Assignment >> Lines with "agent": please show every one of them from the listing below.

Information >>
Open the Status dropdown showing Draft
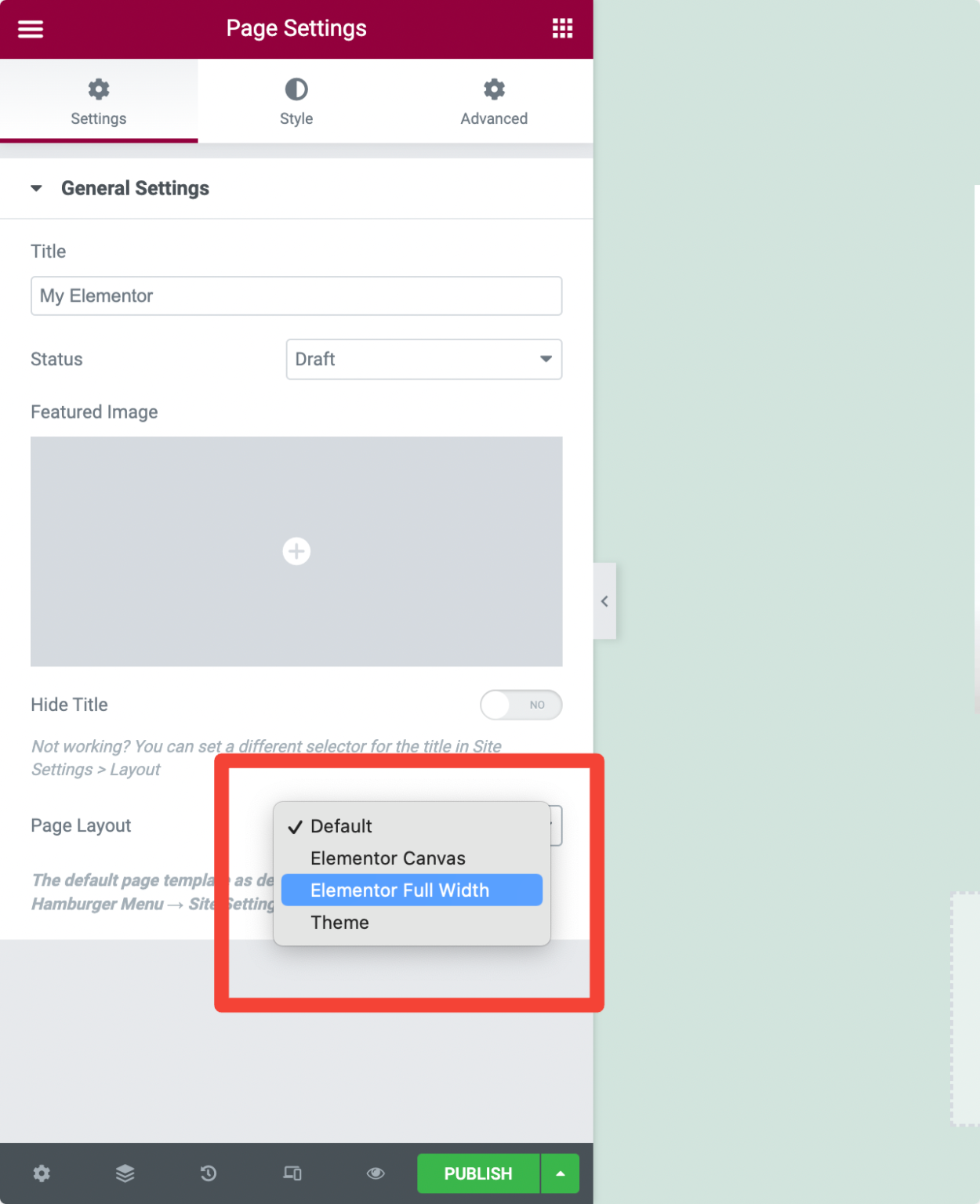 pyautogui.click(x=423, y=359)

* * *

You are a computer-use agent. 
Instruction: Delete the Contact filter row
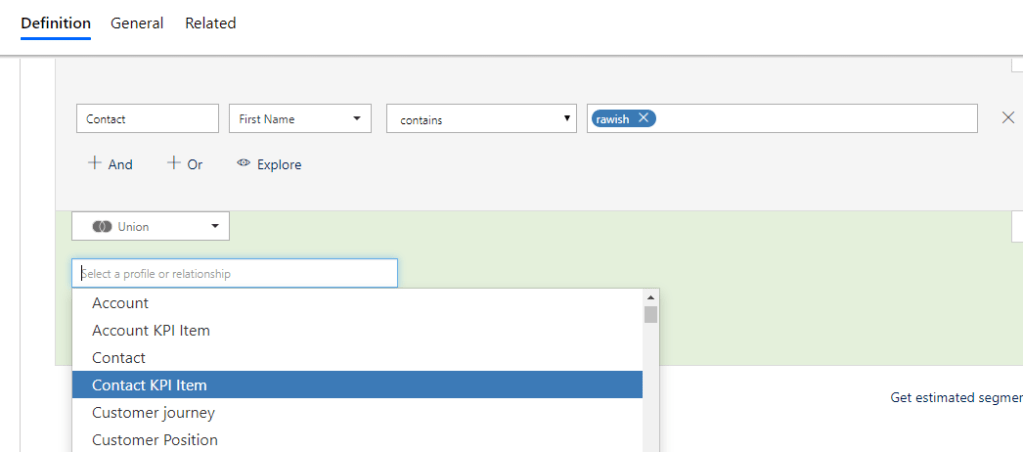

* * *

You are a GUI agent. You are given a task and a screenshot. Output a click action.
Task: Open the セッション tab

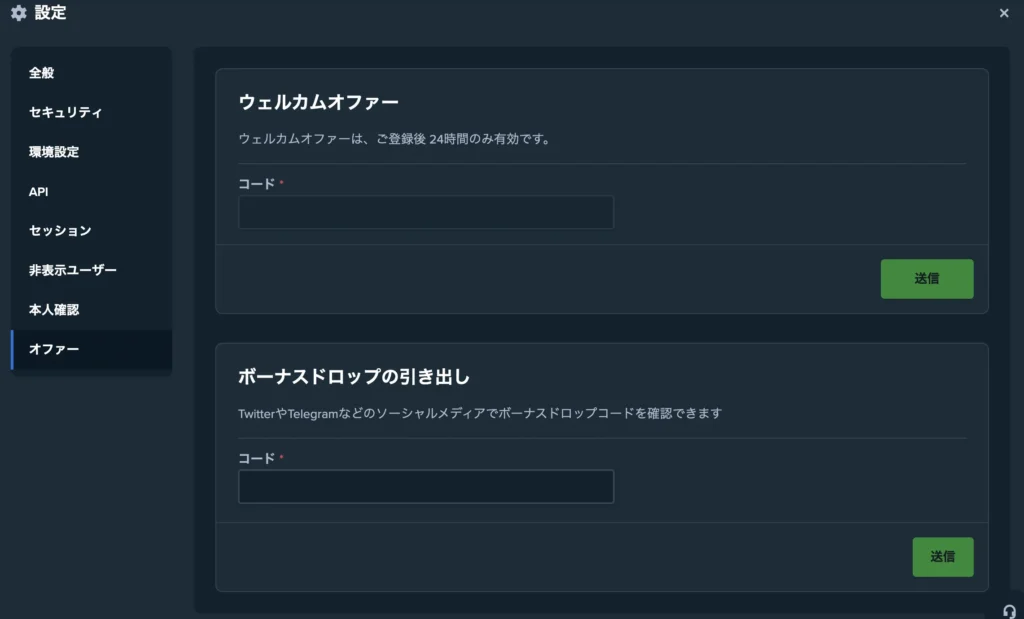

Written answer >>
You are a computer-use agent. 
You are a GUI agent. You are given a task and a screenshot. Output a click action.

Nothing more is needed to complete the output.